As for the central and still hotly debated question of whether it is possible to teach someone to write, Humphries was ambivalent, claiming he had “always maintained that no, of course, they could not, it would be arrogant to make such assumptions.” But he seemed to have moderated that position more recently, saying that with the right combination of “a little talent,” confidence in the teacher, and the teacher’s own ability, it would happen: “These requirements met, my word for it, you will get from your students work that will surpass anything they have done before, will surprise and delight student and teacher alike.” The jury assigned to that question, however, remains out, haggard and graying in its quarters.

Appearing next to Humphries’s essay like an illustration of what proper writing could be, W.H. Auden’s poem “Ischia,” named for the island in the Gulf of Naples to which the poet made his summer retreat from 1948–57, ran down one page and onto the next.

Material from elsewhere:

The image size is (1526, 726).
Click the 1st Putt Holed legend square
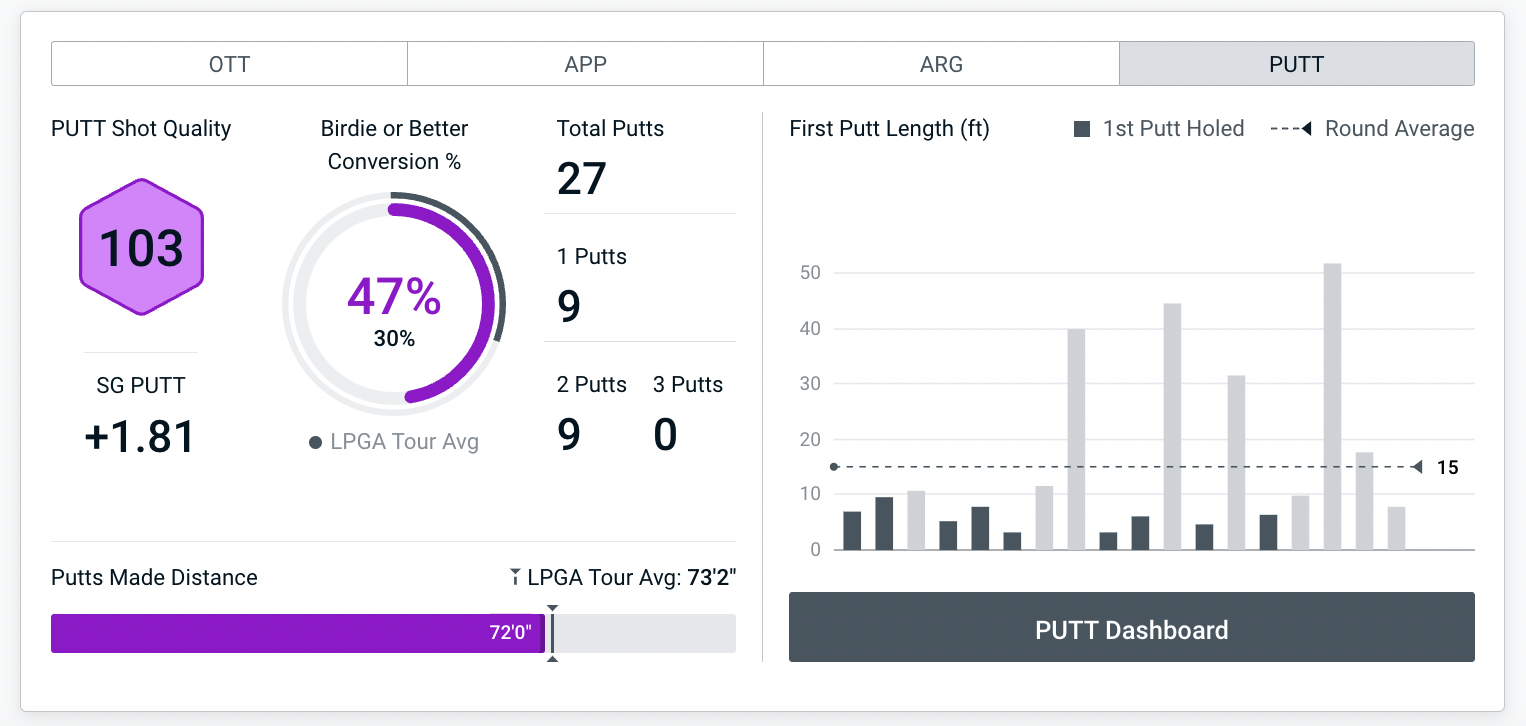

Dearest to each his birthplace; but to recall a green
Valley where mushrooms fatten in the summer nights
    And silvered willows copy
  The circumflexions of the stream

Is not my gladness today: I am presently moved
By sun-drenched Parthenopeia, my thanks are for you
    Ischia, to whom a fair wind has
  Brought me rejoicing with dear friends

From gross productive cities. How well you correct
Our injured eyes, how gently you train us to see
    Things and men in perspective
  Under your uniform light.

Auden’s practice during those years was to write poetry in the summer in Europe and prose in the winter in New York. The Nation published both: just a week before the “Spring Books” issue currently under inspection, Auden had reviewed the first English translation of Alexis de Tocqueville’s memoir of the Revolution of 1848. “In so far as we are bodies,” Auden wrote, “we are or ought to be revolutionaries; in so far, however, as we are also souls and minds, we are or ought to be counter-revolutionaries, and in our struggle, the books of De Tocqueville belong, together with Thucydides, the Seventh Epistle of Plato, and the plays of Shakespeare, in the small group of the indispensable.” So, too, it scarcely needs to be said—if we accept the premise—the works of Auden, both those in The Nation and those sadly not.

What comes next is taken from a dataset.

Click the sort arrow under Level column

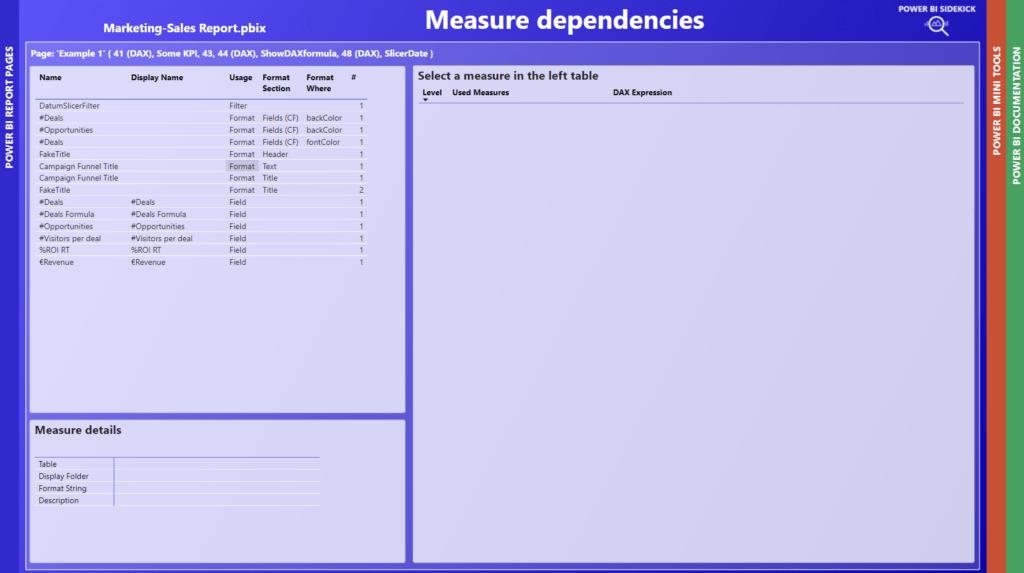click(x=425, y=100)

One can imagine a reader of The Nation’s 1950 “Spring Books” issue smiling at the sight, on the very next page, of an article titled “America: Inventory and Appraisal” by one Arthur M. Schlesinger Jr., much the same way a reader of this week’s issue—ahem, this reader—might feel vaguely inwardly giddy before digging into William Deresiewicz’s consideration of the novelist-cum-stadium-rock-sensation Karl Ove Knausgaard. It’s the eternally similar calculation behind these combinations of writer and subject that connects a magazine’s past to its present and defines the pleasures of both magazine reading and archives digging.

Schlesinger at this time was associate professor of history at Harvard and already a few years removed from both his blockbuster The Age of Jackson (1945) and his apprenticeship with the Office of Strategic Services, wartime precursor to the CIA. He had been reviewing books for The Nation on an almost weekly basis since early 1948, and was a member, though not yet national chairman, of the liberal anti-Communist group, Americans for Democratic Action. So what did Schlesinger have to say on the subject of “America: Inventory and Appraisal”?

The essay was a review of The American Mind, by Henry Steele Commager, a historian of American liberalism who fancied his engagement with the public and sought to help construct, not merely interpret, his subject. When Commager died in 1998, Schlesinger told The New York Times he brought to history an “analytical keenness, grace and lucidity of expression, and a disciplined passion for the integrity and hope of the democratic experience.” For his book, a half-century earlier, Schlesinger mostly had praise, and in the following passage brings the story up to date:

“The American Mind” ends on a mid-century note of ambiguity. American civilization was by 1950 urban but not urbane, Professor Commager finds. People never had so much leisure before; yet they have never been so hurried. Women had been emancipated

—by 1950, didn’t you know?—

and technology had altered the problems of living; yet one marriage out of four ended in divorce, “and nervous breakdowns became so common as to be almost unfashionable.” Mass education had conquered the nation, but it had not notably raised the levels of information or intelligence. The greater degree of centralization and organization had brought in its wake a terrifying demand for conformity.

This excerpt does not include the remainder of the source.